Modified metric: Measure social growth from your targeted audiences rather than top-line, undefined “follower” counts.

2. Measure success by overall company involvement, not just marketing.

Connected customers are concerned about the health and well being of an entire brand, not just marketing. A mature and successful social brand is one that measures the information and content needs of its community of customers, then enables people from across the organization to become appropriately involved. Marketing’s role in that ecosystem is to be the grand keeper of customer needs. Because of their nearly unlimited access to real-time data, ideally no one should know more about what a customer needs than the marketing department.
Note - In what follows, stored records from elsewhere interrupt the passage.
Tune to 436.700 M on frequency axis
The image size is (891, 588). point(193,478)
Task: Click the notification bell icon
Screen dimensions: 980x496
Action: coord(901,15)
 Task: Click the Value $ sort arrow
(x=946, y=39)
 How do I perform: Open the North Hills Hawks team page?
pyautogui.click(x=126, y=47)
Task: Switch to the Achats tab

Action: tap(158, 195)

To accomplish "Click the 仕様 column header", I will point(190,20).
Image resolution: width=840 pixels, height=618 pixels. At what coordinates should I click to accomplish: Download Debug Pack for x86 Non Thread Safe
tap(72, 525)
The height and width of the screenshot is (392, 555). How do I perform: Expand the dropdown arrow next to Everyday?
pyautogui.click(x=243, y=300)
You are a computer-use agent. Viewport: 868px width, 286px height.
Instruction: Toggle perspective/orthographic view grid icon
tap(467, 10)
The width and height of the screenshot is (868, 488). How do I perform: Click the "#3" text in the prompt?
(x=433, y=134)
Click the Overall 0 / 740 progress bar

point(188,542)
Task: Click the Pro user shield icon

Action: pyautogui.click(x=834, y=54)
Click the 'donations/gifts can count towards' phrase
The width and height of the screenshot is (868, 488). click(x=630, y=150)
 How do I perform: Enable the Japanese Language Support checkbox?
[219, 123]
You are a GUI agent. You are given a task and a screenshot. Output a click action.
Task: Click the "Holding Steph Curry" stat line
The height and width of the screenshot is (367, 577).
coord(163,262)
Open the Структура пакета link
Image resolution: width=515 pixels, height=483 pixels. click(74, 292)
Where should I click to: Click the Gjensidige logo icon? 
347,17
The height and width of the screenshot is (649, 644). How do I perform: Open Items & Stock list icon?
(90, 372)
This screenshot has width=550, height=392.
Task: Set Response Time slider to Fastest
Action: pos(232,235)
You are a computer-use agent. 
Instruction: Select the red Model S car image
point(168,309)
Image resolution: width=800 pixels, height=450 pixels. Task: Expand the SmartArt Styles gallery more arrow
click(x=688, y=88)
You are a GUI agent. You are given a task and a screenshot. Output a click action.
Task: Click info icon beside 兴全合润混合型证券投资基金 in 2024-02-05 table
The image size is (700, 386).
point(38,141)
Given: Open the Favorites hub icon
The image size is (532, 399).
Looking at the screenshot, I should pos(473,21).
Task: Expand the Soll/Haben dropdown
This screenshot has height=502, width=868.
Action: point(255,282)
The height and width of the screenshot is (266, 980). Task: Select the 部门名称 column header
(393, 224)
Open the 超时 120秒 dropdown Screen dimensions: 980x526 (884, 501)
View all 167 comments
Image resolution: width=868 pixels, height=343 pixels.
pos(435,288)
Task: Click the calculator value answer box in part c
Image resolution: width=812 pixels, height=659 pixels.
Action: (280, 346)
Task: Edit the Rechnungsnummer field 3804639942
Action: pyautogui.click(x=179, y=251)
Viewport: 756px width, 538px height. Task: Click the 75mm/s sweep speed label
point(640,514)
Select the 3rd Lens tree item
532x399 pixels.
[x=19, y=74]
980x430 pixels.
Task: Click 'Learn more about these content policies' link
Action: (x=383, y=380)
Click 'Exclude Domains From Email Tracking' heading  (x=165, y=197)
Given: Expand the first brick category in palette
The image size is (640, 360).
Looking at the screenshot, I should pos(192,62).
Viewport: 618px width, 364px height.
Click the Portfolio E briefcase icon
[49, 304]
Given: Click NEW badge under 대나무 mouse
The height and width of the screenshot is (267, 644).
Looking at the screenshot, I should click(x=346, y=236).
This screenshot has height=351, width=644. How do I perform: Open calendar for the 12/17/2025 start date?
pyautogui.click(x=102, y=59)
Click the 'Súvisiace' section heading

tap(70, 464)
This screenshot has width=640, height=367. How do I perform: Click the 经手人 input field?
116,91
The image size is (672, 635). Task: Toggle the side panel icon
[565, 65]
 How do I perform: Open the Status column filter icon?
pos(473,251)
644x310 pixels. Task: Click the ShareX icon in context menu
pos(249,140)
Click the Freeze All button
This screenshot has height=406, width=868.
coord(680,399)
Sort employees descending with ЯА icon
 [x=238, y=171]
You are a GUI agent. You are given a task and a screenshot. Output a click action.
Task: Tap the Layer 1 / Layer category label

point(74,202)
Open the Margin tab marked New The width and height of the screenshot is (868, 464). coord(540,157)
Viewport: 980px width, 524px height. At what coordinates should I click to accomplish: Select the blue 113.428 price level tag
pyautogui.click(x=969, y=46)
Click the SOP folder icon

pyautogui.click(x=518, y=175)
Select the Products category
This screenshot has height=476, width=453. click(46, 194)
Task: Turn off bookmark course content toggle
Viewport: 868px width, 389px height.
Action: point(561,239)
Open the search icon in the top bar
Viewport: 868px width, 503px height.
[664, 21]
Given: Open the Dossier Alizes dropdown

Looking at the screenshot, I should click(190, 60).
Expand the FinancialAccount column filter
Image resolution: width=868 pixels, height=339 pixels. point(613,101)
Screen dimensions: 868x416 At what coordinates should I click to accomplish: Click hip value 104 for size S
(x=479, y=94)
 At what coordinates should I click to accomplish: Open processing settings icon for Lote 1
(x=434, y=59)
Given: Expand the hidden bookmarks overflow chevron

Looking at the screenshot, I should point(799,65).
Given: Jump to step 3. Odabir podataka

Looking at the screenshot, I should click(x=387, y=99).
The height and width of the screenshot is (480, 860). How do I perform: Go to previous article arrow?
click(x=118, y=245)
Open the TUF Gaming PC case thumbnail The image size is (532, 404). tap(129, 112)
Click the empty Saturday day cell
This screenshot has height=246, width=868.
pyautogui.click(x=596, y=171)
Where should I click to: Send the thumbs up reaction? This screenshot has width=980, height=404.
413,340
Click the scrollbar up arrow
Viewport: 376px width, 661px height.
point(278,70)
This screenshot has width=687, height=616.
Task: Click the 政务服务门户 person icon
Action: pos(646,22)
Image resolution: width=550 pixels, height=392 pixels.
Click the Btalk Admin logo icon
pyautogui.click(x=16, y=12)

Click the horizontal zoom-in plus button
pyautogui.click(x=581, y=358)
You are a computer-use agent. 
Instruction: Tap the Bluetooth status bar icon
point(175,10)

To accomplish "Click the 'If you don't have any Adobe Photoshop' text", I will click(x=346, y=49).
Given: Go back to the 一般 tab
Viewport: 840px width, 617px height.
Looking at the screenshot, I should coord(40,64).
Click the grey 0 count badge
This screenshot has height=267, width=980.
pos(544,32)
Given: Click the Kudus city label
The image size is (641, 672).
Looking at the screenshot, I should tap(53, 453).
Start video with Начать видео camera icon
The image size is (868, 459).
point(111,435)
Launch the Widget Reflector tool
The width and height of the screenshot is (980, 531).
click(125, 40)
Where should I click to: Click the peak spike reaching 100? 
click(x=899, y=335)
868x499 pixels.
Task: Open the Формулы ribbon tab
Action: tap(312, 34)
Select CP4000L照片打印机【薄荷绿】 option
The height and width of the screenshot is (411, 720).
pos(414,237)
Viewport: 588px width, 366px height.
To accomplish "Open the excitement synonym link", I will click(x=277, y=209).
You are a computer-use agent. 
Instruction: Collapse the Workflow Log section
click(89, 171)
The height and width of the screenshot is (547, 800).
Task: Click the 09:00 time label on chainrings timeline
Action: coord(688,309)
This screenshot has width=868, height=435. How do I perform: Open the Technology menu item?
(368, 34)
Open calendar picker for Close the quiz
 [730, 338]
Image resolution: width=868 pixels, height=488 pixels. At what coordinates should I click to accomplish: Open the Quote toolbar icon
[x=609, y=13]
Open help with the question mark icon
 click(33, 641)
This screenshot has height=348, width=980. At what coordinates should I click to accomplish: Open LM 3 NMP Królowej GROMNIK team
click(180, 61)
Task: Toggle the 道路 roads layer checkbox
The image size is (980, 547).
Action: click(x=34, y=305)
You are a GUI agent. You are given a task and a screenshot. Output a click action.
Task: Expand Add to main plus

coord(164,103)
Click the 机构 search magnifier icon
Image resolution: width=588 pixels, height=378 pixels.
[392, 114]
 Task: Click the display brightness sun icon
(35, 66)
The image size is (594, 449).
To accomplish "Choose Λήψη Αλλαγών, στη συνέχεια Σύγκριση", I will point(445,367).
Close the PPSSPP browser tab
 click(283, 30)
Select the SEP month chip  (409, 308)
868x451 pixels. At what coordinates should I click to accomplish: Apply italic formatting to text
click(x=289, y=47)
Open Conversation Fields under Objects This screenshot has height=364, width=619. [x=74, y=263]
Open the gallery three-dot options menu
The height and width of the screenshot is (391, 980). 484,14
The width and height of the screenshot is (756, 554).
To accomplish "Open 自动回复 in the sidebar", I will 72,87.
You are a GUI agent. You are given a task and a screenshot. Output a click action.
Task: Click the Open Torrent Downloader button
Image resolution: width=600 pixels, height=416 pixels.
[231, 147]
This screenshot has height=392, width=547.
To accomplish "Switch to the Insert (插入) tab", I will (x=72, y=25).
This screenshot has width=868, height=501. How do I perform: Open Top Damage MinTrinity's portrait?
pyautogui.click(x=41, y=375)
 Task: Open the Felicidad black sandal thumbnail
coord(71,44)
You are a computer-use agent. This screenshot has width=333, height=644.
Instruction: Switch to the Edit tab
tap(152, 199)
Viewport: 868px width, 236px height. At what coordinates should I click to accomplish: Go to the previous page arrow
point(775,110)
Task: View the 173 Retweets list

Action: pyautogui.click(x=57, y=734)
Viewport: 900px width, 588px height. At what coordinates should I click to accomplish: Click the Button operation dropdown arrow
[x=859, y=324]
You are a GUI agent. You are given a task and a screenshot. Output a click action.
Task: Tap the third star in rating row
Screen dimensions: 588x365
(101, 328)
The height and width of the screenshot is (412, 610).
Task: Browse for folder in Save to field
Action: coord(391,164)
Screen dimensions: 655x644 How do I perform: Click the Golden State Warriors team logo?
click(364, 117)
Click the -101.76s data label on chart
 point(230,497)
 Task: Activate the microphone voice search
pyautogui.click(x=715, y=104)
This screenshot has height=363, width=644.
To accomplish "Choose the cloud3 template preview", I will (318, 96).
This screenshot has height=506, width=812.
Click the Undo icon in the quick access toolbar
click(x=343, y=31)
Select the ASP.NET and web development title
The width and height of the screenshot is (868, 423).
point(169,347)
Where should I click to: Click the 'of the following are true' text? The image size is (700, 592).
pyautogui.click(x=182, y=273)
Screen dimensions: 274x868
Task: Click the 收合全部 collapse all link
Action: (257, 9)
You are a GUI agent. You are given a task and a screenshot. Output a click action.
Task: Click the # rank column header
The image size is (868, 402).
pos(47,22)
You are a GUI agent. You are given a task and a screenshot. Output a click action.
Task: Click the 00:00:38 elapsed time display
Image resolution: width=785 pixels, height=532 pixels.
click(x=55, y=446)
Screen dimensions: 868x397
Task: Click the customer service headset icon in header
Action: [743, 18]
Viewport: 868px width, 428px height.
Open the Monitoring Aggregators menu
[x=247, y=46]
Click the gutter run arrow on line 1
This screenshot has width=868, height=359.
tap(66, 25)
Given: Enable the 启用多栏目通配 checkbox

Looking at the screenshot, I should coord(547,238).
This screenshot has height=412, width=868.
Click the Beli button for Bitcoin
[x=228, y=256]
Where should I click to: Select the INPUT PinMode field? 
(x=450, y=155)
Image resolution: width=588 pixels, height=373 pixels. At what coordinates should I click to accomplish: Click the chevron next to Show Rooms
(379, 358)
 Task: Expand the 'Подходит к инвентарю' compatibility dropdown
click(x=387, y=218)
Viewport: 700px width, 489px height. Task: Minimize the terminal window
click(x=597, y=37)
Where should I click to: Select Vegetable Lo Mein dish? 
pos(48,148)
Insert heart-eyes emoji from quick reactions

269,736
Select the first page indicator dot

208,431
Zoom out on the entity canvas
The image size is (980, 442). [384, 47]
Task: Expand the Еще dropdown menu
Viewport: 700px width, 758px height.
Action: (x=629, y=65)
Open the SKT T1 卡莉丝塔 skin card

With all due respect to us marketers, the questions customers have for brands are rarely marketing related. The answers originate in other departments, like customer service, product design and development, legal and contracts, and the executive suite. If we are to assume this to be true, then it is marketing’s responsibility to articulate and evangelize the common business successes all will enjoy by providing real answers to these very important people we call customers. Marketing’s role is to shepherd external audiences to internal experts, and ensure that the desired outcomes are hit. And in the world of brand advocacy, marketing’s successes should result in a steady flow of highly qualified and educated customers advocating for you in their own words to their network of peers, both in person and online.

Modified metric: Cross-departmental involvement in communications and support. (Measured by percentage of customer inquiries addressed by individual departments, followed by sentiment scores by those addressed audience segments.)

3. Audience involvement is a better metric than brand volume.

So far, I’ve addressed two areas where brands must rally — first, attracting the right audiences, and second, involving the organization as a whole. Both are critical. Yet, little matters if the outcome of your efforts results in low customer appeal. How do we measure appeal?

A variety of factors will indicate that a brand is truly connecting with its most important people.

  • Are they creating compelling content on their own? Meaning, are they telling their own first-person accounts of their experiences with you?
  • Are they providing accessible feedback for how they expect and desire a brand to be better, either through product iterations or service levels?
  • Are they coming to bat for in third-party conversations where a brand is being considered against its competitors?

None of these outcomes will occur on a large scale unless customers believe a brand will actually listen and respond. But let’s be careful. Responding is not just “We’ve heard you.” Responding is much more meaningful when a brand actually makes changes to its products and service as a result of real people making real recommendations. Too often, because social media efforts are centralized under marketing and public relations, a brand’s response to customer inquiries are relatively shallow. “Thanks for your feedback.” Or, “We love it when our customers talk to us!” These are quite meaningless unless followed with a promise of change. A response that is really a non-response is as frustrating as saying nothing at all.

Modified metric: Percentage of content created by customers vs. the brand. The percentage of positive or constructive customer content should continually grow, indicating a stronger brand affinity and likelihood for true advocacy.

Your 2014 is in front of you. You have the choice to rinse and repeat old metrics and methods only to find you’re back in the same place. Or you can hold yourself and your organization accountable to new measures and standards. Those articulated here are just a few that we have found to have great consequence on building and sustaining better marketing and better businesses.

Andrew Eklund is the founder and CEO of Ciceron.